Records

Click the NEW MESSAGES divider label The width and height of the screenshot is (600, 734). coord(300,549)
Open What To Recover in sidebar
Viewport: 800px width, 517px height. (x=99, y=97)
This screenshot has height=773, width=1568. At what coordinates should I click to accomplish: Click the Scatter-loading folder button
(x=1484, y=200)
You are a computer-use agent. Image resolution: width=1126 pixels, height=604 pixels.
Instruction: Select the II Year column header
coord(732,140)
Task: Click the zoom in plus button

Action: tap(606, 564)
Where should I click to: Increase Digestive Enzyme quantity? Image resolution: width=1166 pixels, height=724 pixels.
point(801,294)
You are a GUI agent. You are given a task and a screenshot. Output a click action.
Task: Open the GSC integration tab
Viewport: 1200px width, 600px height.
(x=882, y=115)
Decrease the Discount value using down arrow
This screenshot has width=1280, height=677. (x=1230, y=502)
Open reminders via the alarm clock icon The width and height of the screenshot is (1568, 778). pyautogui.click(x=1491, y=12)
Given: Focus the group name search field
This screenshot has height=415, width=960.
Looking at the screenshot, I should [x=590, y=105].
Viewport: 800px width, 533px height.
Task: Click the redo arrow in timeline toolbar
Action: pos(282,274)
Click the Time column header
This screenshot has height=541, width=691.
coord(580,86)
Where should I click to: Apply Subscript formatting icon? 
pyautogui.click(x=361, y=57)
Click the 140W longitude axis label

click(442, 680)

What to work on
Keep to the lines above, from the first one through the line where "You are a GUI" appears, and copy them exactly.

Solution for this problem
Click the NEW MESSAGES divider label The width and height of the screenshot is (600, 734). coord(300,549)
Open What To Recover in sidebar
Viewport: 800px width, 517px height. (x=99, y=97)
This screenshot has height=773, width=1568. At what coordinates should I click to accomplish: Click the Scatter-loading folder button
(x=1484, y=200)
You are a computer-use agent. Image resolution: width=1126 pixels, height=604 pixels.
Instruction: Select the II Year column header
coord(732,140)
Task: Click the zoom in plus button

Action: tap(606, 564)
Where should I click to: Increase Digestive Enzyme quantity? Image resolution: width=1166 pixels, height=724 pixels.
point(801,294)
You are a GUI agent. You are given a task and a screenshot. Output a click action.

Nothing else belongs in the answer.